China offers five-year tax breaks to chip makers, software developers to bolster industry as trade war stretches to tech
- Semiconductor makers and software companies will be exempt from corporate taxes for two years and their taxes halved in the following three
China will give a five-year tax break to its home-grown semiconductor makers and software developers in a bid to bolster the industries as the trade war shifts to an assault on Chinese technology.
Integrated circuit makers and software companies will be exempt from paying corporate taxes for two years, starting in 2019, and their tax payments will be halved from the 25 per cent universal rate levied on Chinese companies in the following three years, the finance ministry said on its website on Wednesday afternoon.
The announcement comes as the intensifying trade war between China and the US spills over into the technology industry. The Trump administration has put Huawei Technologies, China’s biggest maker of telecommunications equipment, on a blacklist that will ban it from buying American technologies and goods.
The White House is considering cutting off the flow of vital American technology to as many as five Chinese video surveillance companies, including the biggest, Hikvision, and Zhejiang Dahua Technology, according to a Bloomberg report citing people familiar with the situation.

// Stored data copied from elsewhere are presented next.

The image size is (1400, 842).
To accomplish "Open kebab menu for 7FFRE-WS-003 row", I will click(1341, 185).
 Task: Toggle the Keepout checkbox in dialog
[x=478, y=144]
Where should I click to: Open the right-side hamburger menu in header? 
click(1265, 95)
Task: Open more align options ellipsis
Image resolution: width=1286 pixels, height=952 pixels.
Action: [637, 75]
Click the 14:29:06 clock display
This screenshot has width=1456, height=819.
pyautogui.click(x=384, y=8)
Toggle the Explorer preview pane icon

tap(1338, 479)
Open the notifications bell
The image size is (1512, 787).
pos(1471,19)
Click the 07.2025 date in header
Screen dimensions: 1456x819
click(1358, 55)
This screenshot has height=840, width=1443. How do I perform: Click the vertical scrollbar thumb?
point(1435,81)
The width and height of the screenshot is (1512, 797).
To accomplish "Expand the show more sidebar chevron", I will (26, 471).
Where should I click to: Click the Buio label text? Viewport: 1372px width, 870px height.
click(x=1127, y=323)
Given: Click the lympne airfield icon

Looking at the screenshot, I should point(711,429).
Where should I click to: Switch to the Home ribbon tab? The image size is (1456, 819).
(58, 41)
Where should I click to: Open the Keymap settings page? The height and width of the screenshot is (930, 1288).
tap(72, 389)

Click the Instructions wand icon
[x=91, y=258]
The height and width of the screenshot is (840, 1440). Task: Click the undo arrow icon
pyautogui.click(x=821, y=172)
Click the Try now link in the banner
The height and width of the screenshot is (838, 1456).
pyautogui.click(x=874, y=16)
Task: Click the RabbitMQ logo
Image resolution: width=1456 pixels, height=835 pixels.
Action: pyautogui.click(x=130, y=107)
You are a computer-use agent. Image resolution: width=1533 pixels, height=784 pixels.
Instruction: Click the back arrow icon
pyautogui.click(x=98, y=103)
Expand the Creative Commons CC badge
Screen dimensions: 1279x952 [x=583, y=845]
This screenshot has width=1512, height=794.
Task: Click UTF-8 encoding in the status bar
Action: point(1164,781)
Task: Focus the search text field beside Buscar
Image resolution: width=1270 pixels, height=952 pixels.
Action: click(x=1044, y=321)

China last week imposed retaliatory tariffs on US imports after President Donald Trump had earlier more than doubled duties on US$200 billion worth of Chinese goods.
“The government is acting very quickly this time to support the domestic high-technology industry after Huawei was targeted in the rising trade tension,” said Wu Kan, an investment manager at Soochow Securities in Shanghai. “The megatrend is that China will have to develop its own chips and software on a large scale to reduce its reliance on the US. We’ll see other support measures and that’s big positive news for China’s technology sector in the long turn.”